If any one wants a pleasure that is sure to please, one over which he needn’t growl the sardonic beatitude of the great Dean, let him, when the Mercury is at “Fair,” take the nine A.M. train to the North and a return-ticket for Callander, and when he arrives at Stirling, let him ask the most obliging and knowing of station-masters to telegraph to “the Dreadnought” for a carriage to be in waiting. When passing Dunblane Cathedral, let him resolve to write to the Scotsman, advising the removal of a couple of shabby trees which obstruct the view of that beautiful triple end window which Mr. Ruskin and everybody else admires, and by the time he has written this letter in his mind, and turned the sentences to it, he will find himself at Callander and the carriage all ready. Giving the order for the Port of Monteith, he will rattle through this hard-featured, and to our eye comfortless village, lying ugly amid so much grandeur and beauty, and let him stop on the crown of the bridge, and fill his eyes with the perfection of the view up the Pass of Leny–the Teith lying diffuse and asleep, as if its heart were in the Highlands and it were loath to go, the noble Ben Ledi imaged in its broad stream. Then let him make his way across a bit of pleasant moorland–flushed with maidenhair and white with cotton grass, and fragrant with the Orchis conopsia, well deserving its epithet odoratissima.
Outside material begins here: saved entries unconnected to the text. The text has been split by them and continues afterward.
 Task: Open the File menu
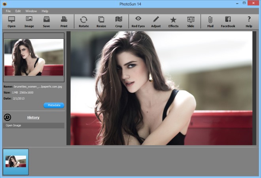(x=8, y=11)
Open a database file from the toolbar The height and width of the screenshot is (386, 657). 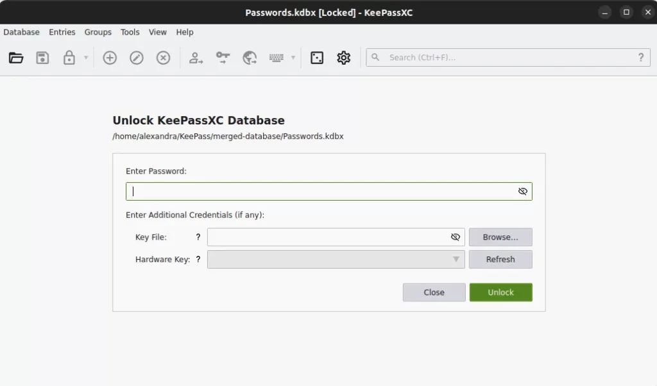pos(15,57)
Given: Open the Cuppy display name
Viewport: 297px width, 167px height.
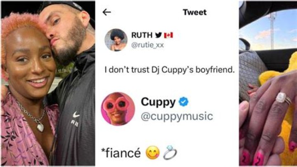Looking at the screenshot, I should pos(158,102).
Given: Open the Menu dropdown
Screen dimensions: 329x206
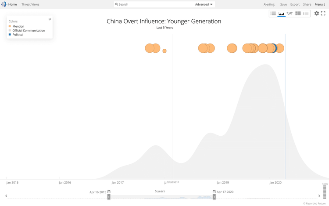Looking at the screenshot, I should (x=320, y=4).
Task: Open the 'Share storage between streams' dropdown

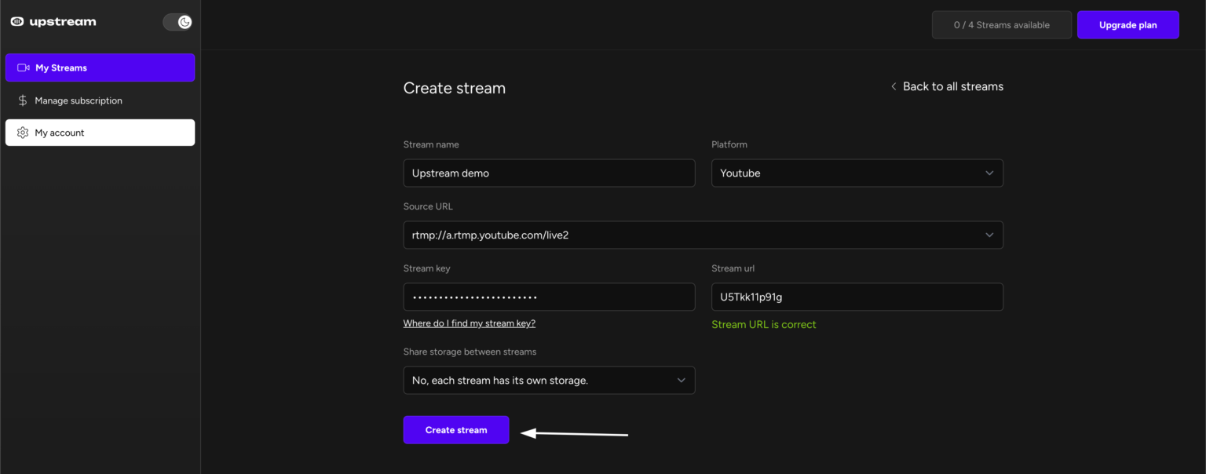Action: pyautogui.click(x=549, y=380)
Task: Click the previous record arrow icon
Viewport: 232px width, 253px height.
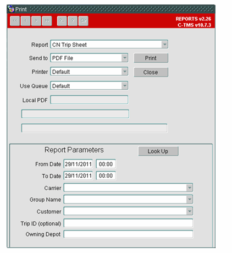Action: pyautogui.click(x=26, y=21)
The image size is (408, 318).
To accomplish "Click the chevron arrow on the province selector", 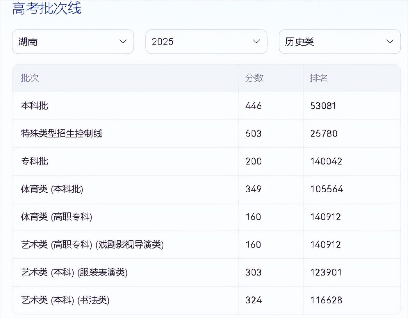I will click(x=123, y=42).
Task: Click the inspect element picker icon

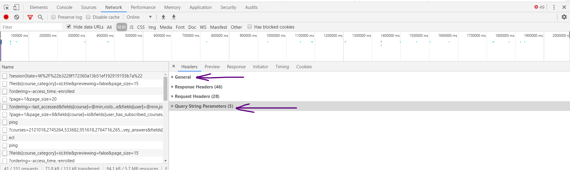Action: [6, 7]

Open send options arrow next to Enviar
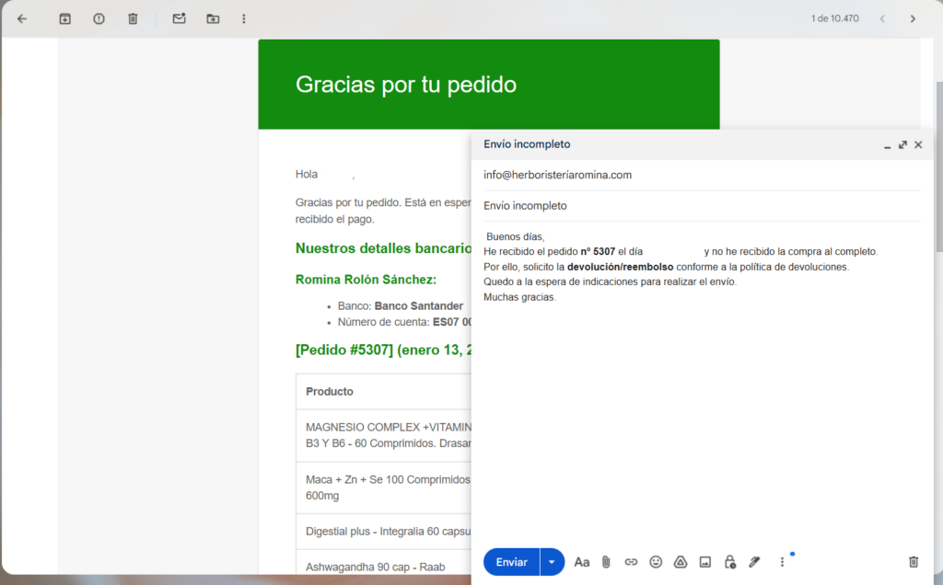coord(552,562)
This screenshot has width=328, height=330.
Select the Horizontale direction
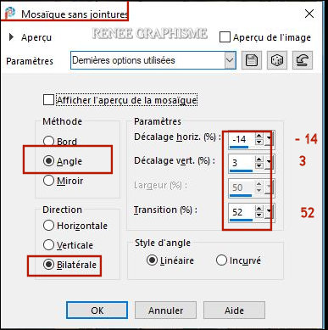tap(48, 226)
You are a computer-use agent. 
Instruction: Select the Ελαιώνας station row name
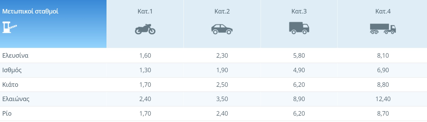pos(16,99)
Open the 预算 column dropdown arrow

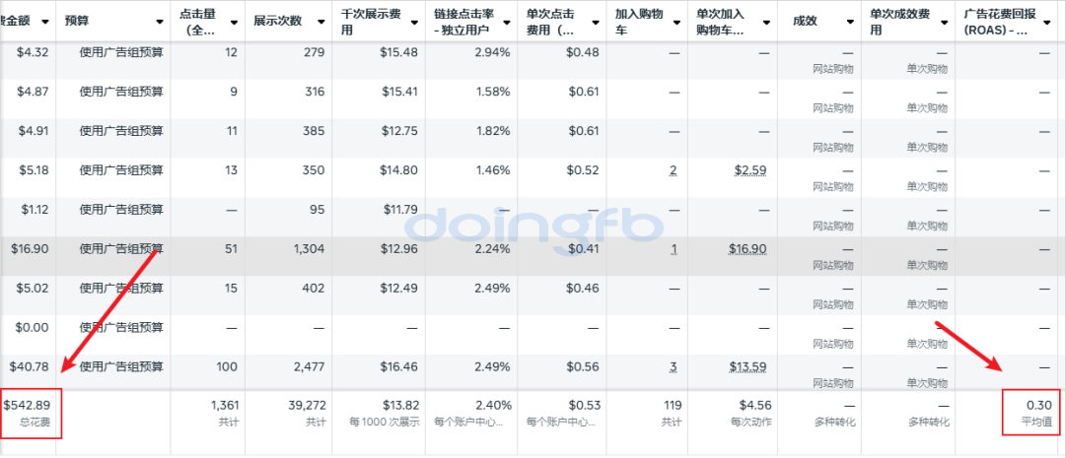coord(160,22)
He will see from the turn of the hill-side the Blair of Drummond waving with corn and shadowed with rich woods, where eighty years ago there was a black peat-moss; and far off, on the horizon, Damyat and the Touch Fells; and at his side the little loch of Ruskie, in which he may see five Highland cattle, three tawny brown and two brindled, standing in the still water–themselves as still, all except their switching tails and winking ears–the perfect images of quiet enjoyment. By this time he will have come in sight of the Lake of Monteith, set in its woods, with its magical shadows and soft gleams. There is a loveliness, a gentleness and peace about it more like “lone St. Mary’s Lake,” or Derwent Water, than of any of its sister lochs. It is lovely rather than beautiful, and is a sort of gentle prelude, in the minor key, to the coming glories and intenser charms of Loch Ard and the true Highlands beyond.
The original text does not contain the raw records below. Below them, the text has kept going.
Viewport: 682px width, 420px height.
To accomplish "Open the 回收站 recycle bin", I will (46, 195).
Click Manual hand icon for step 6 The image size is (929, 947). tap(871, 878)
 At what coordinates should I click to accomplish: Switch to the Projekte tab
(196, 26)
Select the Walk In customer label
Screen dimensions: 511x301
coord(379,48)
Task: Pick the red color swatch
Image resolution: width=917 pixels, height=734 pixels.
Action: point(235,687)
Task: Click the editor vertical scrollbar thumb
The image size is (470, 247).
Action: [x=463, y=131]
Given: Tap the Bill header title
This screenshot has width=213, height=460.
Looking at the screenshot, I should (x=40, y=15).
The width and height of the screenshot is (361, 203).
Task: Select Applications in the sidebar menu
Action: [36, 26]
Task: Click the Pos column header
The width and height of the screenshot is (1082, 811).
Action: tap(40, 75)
You are now at the Port, and have passed the secluded and cheerful manse, and the parish kirk with its graves, close to the lake, and the proud aisle of the Grahams of Gartmore washed by its waves. Across the road is the modest little inn, a Fisher’s Tryst. On the unruffled water lie several islets, plump with rich foliage, brooding like great birds of calm. You somehow think of them as on, not in the lake, or like clouds lying in a nether sky–“like ships waiting for the wind.” You get a coble, and a yauld old Celt, its master, and are rowed across to Inchmahome, the Isle of Rest. Here you find on landing huge Spanish chestnuts, one lying dead, others standing stark and peeled, like gigantic antlers, and others flourishing in their viridis senectus, and in a thicket of wood you see the remains of a monastery of great beauty, the design and workmanship exquisite. You wander through the ruins, overgrown with ferns and Spanish filberts, and old fruit-trees, and at the corner of the old monkish garden you come upon one of the strangest and most touching sights you ever saw–an oval space of about 18 feet by 12, with the remains of a double row of boxwood all round, the plants of box being about fourteen feet high, and eight or nine inches in diameter, healthy, but plainly of great age.